Its overuse was an early concern. In 1952 a medical correspondent noted that repeated doses created a resistance in germs

However, supplies remained scant, and when the war ended, and the inaugural scheduled flights of American Airlines Overseas arrived into Rineanna – Shannon – in November 1945, one carried "3,000 vials (355lbs) of penicillin". Gifts of the drug became common, including one from the Mayor of Chicago to Dublin's Lord Mayor for distribution to local hospitals. A front page story in April 1947 announced: "Over 1,000 bags of American coal, gifts to Irish people", were due to be unloaded from a Liberty ship from New York. "Also included in the ship's cargo are several thousand cases of cornflakes, 3,000 bags of mails, including food gifts, penicillin, 11 jeeps and refrigerators."

The novelty of the treatment meant individual cases were regularly reported, such as the boy from Ballaghadereen in August 1946 who was "making favourable progress on three-hourly injections" following "a savage attack by a sow". Later that year, it was even used, unsuccessfully, to try to save "Charlie the chimp," a favourite of visitors to Dublin Zoo, when he contracted pneumonia.

Chewing-gum

Viewed initially as a panacea for all ills, it was added to pastilles, and even, in 1947, to chewing-gum. The antibiotic also heralded a new era for veterinary medicine, becoming in 1945 “the most hopeful kind of treatment yet tried for mastitis in cows”.
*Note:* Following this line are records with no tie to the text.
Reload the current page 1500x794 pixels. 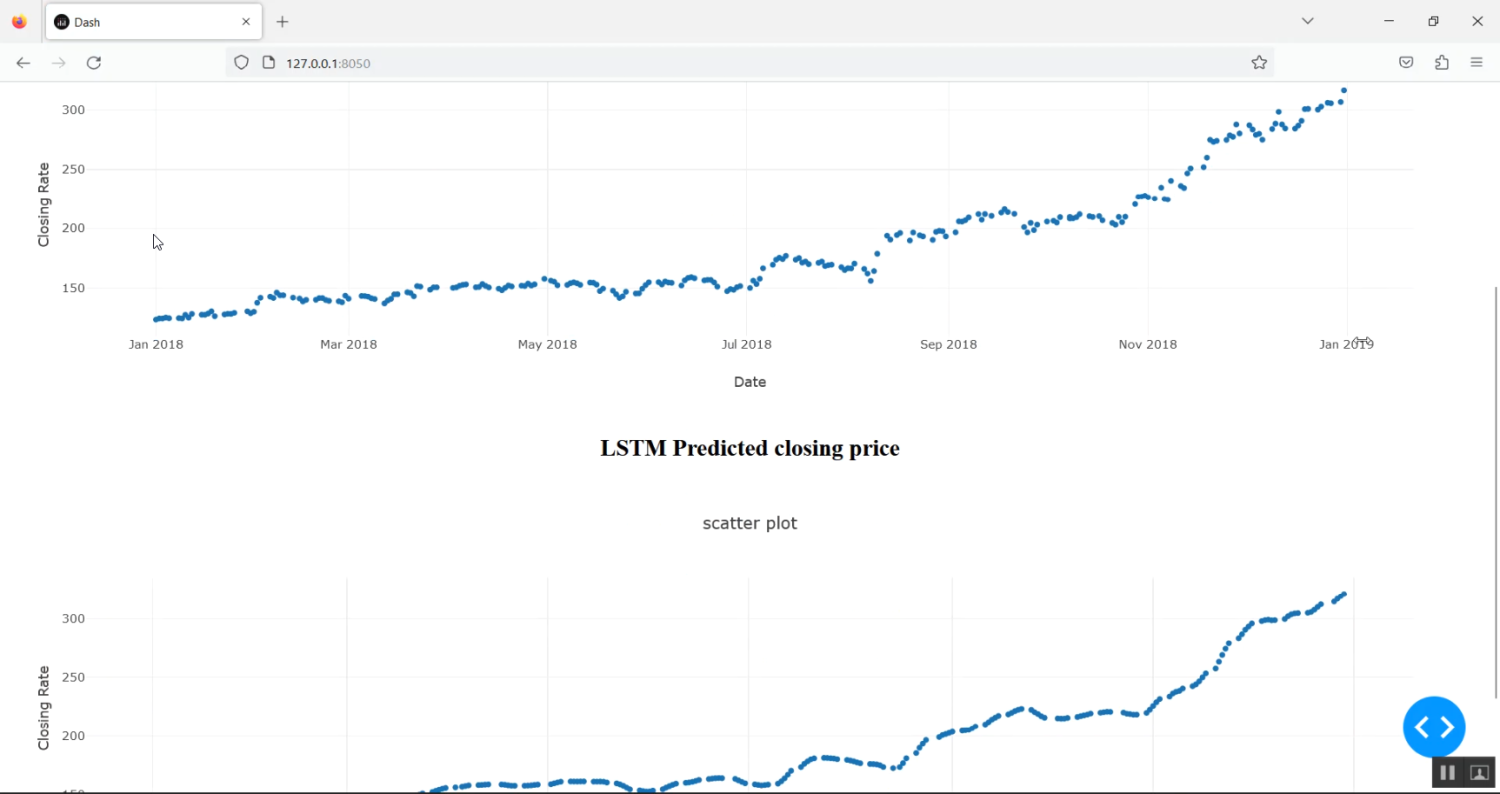94,63
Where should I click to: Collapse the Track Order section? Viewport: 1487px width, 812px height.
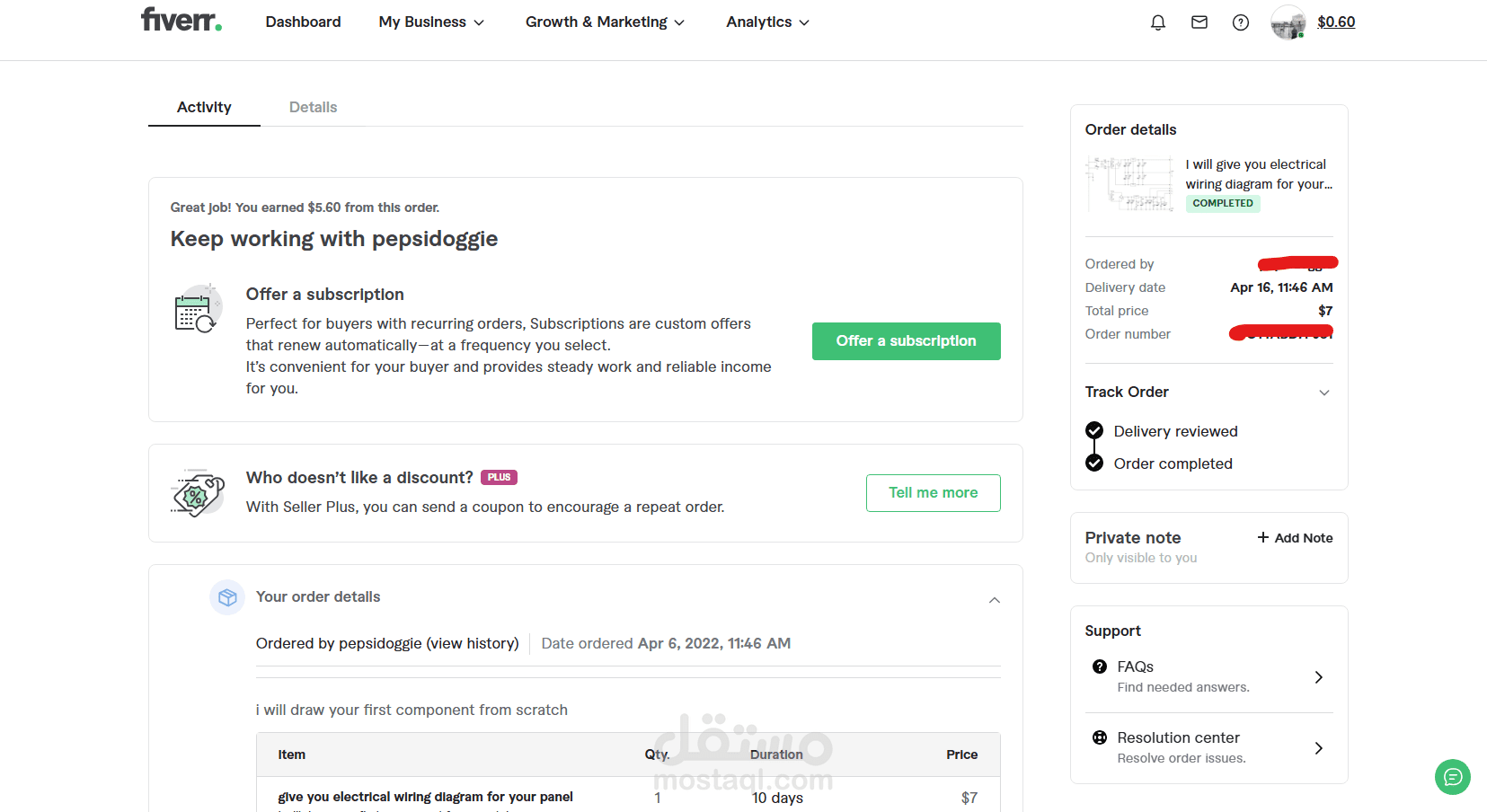(x=1323, y=393)
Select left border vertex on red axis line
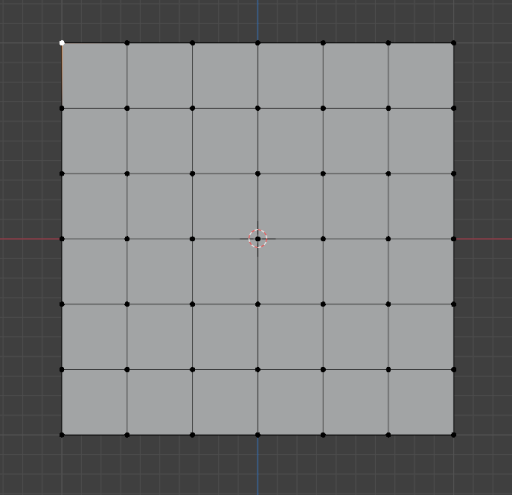This screenshot has width=512, height=495. click(x=62, y=239)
Its overuse, however, was an early concern. In 1952 a medical correspondent noted that repeated doses created a resistance in germs. Five years later our farming correspondent questioned its widespread use. In the US, he wrote: “the failure of human reaction to drugs has been traced back to penicillin-treated cattle.”

But perhaps the most ominous foreboding of what lay ahead came in 1957. Tests – ironically at an Oxford hospital – found staphylococcus organisms on 40 out of 48 surfaces including blankets, “Sister’s desk, notice board, table, floor, the X-ray viewing box, curtain and bed rails, kitchen sink, arm chairs and nail brushes belonging to the staff. The air also contained organisms . . . all strains were resistant to penicillin.”